** Begin INFORMATION SHOWN **
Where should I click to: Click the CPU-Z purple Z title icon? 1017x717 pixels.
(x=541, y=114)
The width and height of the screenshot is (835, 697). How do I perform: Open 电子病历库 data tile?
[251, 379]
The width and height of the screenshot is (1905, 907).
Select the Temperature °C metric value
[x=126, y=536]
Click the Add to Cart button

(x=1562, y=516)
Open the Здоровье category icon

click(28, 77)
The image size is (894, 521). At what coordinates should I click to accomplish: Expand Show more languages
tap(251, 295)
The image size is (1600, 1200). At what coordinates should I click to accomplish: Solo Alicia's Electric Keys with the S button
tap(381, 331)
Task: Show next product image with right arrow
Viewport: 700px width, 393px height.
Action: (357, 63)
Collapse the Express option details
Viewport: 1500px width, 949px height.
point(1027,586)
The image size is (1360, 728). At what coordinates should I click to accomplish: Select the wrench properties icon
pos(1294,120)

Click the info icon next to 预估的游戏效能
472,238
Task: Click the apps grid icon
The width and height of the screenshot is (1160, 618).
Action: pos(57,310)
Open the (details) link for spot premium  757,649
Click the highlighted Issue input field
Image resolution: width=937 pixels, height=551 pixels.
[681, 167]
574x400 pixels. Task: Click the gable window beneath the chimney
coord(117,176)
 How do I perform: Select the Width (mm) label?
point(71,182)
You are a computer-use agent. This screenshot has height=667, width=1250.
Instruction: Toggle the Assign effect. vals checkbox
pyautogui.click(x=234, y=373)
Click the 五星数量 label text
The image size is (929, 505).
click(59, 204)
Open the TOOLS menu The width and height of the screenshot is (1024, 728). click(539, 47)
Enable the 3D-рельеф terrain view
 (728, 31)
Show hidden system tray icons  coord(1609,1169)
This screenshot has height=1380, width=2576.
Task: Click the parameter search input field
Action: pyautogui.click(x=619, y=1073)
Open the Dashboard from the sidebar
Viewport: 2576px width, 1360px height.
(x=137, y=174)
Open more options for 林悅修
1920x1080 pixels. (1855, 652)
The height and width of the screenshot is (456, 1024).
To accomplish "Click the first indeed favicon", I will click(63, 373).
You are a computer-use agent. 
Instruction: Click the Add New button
** End INFORMATION SHOWN **
* [WHAT IS BEING ASKED] Print these lines exactly as they appear, covering all the records.

* [ANSWER TO THE PROBLEM]
Where should I click to: Click the CPU-Z purple Z title icon? 1017x717 pixels.
(x=541, y=114)
The width and height of the screenshot is (835, 697). How do I perform: Open 电子病历库 data tile?
[251, 379]
The width and height of the screenshot is (1905, 907).
Select the Temperature °C metric value
[x=126, y=536]
Click the Add to Cart button

(x=1562, y=516)
Open the Здоровье category icon

click(28, 77)
The image size is (894, 521). At what coordinates should I click to accomplish: Expand Show more languages
tap(251, 295)
The image size is (1600, 1200). At what coordinates should I click to accomplish: Solo Alicia's Electric Keys with the S button
tap(381, 331)
Task: Show next product image with right arrow
Viewport: 700px width, 393px height.
Action: (357, 63)
Collapse the Express option details
Viewport: 1500px width, 949px height.
point(1027,586)
The image size is (1360, 728). At what coordinates should I click to accomplish: Select the wrench properties icon
pos(1294,120)

Click the info icon next to 预估的游戏效能
472,238
Task: Click the apps grid icon
The width and height of the screenshot is (1160, 618).
Action: pos(57,310)
Open the (details) link for spot premium  757,649
Click the highlighted Issue input field
Image resolution: width=937 pixels, height=551 pixels.
[681, 167]
574x400 pixels. Task: Click the gable window beneath the chimney
coord(117,176)
 How do I perform: Select the Width (mm) label?
point(71,182)
You are a computer-use agent. This screenshot has height=667, width=1250.
Instruction: Toggle the Assign effect. vals checkbox
pyautogui.click(x=234, y=373)
Click the 五星数量 label text
The image size is (929, 505).
click(59, 204)
Open the TOOLS menu The width and height of the screenshot is (1024, 728). click(539, 47)
Enable the 3D-рельеф terrain view
 (728, 31)
Show hidden system tray icons  coord(1609,1169)
This screenshot has height=1380, width=2576.
Task: Click the parameter search input field
Action: pyautogui.click(x=619, y=1073)
Open the Dashboard from the sidebar
Viewport: 2576px width, 1360px height.
(x=137, y=174)
Open more options for 林悅修
1920x1080 pixels. (1855, 652)
The height and width of the screenshot is (456, 1024).
To accomplish "Click the first indeed favicon", I will click(63, 373).
You are a computer-use agent. 
Instruction: Click the Add New button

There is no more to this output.